**Data supplied:**
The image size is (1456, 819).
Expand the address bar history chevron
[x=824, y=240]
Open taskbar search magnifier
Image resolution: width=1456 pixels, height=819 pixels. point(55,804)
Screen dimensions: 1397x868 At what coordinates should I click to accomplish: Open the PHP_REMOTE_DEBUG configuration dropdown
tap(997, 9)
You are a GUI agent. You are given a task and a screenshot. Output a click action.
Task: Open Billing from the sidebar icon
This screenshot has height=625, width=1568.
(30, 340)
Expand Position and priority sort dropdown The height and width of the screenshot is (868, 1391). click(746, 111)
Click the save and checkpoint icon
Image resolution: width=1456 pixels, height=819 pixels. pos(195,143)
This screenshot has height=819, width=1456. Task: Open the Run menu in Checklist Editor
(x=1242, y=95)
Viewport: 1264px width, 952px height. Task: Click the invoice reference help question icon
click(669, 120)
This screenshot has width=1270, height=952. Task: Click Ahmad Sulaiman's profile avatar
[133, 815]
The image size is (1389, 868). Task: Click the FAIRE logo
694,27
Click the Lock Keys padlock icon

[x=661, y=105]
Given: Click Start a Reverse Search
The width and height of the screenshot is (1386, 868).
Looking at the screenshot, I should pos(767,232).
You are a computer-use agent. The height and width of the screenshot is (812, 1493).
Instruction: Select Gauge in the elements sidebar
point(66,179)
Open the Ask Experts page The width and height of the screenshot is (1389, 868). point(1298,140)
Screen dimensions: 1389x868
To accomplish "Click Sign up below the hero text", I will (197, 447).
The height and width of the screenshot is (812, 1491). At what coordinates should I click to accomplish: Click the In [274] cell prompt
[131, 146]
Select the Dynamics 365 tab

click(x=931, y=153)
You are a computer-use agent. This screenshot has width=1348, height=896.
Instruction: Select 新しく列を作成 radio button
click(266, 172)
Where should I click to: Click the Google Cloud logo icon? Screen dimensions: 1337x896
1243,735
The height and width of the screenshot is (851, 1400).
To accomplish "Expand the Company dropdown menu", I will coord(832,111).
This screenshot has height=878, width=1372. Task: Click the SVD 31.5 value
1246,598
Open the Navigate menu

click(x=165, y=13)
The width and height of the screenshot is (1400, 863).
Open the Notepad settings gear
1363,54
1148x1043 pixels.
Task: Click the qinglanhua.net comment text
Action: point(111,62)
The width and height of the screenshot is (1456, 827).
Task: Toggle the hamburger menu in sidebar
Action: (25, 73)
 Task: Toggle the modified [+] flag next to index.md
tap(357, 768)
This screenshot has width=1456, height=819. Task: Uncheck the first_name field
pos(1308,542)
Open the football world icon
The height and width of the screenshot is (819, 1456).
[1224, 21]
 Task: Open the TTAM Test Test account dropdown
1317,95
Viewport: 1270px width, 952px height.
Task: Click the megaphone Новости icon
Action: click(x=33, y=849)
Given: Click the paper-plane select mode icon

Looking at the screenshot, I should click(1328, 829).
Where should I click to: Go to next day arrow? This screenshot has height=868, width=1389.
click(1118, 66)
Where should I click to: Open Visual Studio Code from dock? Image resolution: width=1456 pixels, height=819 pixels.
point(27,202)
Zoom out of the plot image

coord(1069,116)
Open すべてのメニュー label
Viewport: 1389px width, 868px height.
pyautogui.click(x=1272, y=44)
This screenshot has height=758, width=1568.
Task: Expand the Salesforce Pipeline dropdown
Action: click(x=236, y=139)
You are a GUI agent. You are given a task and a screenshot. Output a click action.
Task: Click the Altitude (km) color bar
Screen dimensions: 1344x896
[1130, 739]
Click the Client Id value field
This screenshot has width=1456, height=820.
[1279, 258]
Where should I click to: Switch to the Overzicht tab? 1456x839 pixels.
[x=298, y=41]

**Exercise:** Copy each line from the entries above that has the word "will" in it.

**Output of the task:**
To accomplish "Click Sign up below the hero text", I will (197, 447).
To accomplish "Expand the Company dropdown menu", I will coord(832,111).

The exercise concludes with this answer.